---------- Records to process

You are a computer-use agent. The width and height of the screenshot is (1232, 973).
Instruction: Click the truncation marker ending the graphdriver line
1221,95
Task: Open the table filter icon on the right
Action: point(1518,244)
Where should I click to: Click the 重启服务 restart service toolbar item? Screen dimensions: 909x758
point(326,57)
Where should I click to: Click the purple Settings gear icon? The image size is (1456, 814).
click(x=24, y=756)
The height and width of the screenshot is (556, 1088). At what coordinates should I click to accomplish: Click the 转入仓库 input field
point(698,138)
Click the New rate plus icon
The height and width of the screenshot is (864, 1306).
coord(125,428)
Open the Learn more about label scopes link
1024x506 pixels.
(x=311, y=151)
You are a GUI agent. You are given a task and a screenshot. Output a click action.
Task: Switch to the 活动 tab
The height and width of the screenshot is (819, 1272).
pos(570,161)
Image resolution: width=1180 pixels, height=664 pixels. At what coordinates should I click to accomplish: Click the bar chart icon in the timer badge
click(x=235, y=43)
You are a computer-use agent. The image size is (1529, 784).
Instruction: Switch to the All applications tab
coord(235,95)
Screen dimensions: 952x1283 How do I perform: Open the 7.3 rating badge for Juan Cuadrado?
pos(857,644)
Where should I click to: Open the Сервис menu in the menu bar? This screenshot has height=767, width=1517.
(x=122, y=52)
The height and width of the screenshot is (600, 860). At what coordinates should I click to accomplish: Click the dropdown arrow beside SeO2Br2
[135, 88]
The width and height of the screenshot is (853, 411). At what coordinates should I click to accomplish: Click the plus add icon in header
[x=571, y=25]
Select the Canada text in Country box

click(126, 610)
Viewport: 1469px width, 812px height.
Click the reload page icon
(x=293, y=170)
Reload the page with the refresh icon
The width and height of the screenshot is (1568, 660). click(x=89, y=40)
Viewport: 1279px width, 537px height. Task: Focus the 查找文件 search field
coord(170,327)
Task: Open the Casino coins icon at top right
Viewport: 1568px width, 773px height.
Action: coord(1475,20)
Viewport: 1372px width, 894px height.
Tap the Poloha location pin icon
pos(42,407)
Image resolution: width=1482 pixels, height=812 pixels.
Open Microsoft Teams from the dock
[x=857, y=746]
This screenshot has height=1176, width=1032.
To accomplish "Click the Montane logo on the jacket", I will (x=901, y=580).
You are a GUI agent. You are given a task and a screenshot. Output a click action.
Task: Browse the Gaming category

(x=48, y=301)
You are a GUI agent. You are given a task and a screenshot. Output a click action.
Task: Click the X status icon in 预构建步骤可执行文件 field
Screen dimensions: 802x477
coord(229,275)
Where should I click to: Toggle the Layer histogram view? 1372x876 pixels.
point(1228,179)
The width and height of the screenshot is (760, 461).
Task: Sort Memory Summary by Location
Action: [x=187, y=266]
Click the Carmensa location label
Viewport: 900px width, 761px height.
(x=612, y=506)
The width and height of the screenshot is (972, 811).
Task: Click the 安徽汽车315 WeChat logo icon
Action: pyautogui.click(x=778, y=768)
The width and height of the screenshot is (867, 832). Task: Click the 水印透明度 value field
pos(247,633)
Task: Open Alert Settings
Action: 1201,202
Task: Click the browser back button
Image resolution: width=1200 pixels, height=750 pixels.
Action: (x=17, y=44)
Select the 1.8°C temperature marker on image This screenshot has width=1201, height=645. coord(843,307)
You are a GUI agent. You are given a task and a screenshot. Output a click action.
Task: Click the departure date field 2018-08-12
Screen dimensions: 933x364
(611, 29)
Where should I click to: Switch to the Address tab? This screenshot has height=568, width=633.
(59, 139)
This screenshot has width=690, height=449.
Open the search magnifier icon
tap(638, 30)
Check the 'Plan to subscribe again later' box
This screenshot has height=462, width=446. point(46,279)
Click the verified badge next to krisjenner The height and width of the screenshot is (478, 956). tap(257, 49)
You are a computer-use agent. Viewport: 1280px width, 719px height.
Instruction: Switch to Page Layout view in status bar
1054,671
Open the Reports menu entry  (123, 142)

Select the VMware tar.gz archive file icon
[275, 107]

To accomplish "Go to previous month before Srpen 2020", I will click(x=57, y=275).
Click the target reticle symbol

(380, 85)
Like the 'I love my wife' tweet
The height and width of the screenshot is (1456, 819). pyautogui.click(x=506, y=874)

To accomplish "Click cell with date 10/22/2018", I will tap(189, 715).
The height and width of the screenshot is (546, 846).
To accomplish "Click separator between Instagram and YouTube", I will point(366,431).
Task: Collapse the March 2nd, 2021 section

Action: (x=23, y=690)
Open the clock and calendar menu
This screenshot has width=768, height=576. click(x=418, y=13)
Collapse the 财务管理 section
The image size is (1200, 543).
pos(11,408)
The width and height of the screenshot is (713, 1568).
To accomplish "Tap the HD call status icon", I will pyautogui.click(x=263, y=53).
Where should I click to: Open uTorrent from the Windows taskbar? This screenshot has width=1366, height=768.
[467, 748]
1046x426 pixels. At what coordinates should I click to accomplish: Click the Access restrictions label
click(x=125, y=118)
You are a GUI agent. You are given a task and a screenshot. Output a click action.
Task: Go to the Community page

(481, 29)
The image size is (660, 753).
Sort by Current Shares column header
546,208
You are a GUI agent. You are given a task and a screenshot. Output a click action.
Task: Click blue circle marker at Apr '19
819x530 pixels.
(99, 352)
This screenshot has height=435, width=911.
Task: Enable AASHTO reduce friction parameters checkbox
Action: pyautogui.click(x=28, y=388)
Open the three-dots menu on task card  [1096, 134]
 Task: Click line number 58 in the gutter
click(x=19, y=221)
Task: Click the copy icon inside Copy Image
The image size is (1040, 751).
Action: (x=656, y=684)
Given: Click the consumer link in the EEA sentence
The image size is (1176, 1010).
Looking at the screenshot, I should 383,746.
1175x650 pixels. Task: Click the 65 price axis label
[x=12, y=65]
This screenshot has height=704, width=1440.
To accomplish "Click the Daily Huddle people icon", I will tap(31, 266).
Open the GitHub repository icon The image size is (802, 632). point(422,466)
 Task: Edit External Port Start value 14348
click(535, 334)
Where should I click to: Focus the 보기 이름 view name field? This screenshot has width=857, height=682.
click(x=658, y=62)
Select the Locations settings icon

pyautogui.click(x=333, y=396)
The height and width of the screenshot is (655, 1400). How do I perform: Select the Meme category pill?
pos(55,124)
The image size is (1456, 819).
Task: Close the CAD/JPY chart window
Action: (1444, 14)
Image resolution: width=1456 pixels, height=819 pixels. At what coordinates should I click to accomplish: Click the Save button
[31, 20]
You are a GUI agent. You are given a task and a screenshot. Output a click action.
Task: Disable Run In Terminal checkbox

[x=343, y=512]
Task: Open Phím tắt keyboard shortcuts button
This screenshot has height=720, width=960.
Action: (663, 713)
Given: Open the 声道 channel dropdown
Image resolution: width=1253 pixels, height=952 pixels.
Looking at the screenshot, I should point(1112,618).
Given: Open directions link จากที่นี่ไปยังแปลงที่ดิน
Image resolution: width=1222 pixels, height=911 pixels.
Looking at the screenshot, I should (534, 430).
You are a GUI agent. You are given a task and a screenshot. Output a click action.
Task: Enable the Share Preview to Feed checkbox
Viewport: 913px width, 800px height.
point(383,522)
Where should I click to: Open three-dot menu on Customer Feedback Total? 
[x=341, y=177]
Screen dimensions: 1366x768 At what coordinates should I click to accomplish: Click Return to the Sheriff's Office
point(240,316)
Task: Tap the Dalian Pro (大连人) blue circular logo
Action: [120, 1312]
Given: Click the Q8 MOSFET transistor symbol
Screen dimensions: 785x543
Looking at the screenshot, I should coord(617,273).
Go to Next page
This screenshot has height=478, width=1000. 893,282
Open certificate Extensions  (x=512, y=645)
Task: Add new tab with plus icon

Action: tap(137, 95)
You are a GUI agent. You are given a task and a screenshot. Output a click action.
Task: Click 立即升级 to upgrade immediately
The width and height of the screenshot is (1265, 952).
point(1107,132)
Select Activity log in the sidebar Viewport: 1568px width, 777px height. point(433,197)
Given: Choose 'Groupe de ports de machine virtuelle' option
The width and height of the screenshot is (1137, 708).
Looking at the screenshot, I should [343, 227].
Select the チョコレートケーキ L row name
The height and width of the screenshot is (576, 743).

--------------------

**Written task**.
Filter the listing above down to the lines that contain the word "dimensions", and copy each of those lines.

**Full solution**.
Where should I click to: Click the 重启服务 restart service toolbar item? Screen dimensions: 909x758
Screen dimensions: 952x1283 How do I perform: Open the 7.3 rating badge for Juan Cuadrado?
Screen dimensions: 802x477
Screen dimensions: 933x364
Screen dimensions: 1366x768 At what coordinates should I click to accomplish: Click Return to the Sheriff's Office
Screen dimensions: 785x543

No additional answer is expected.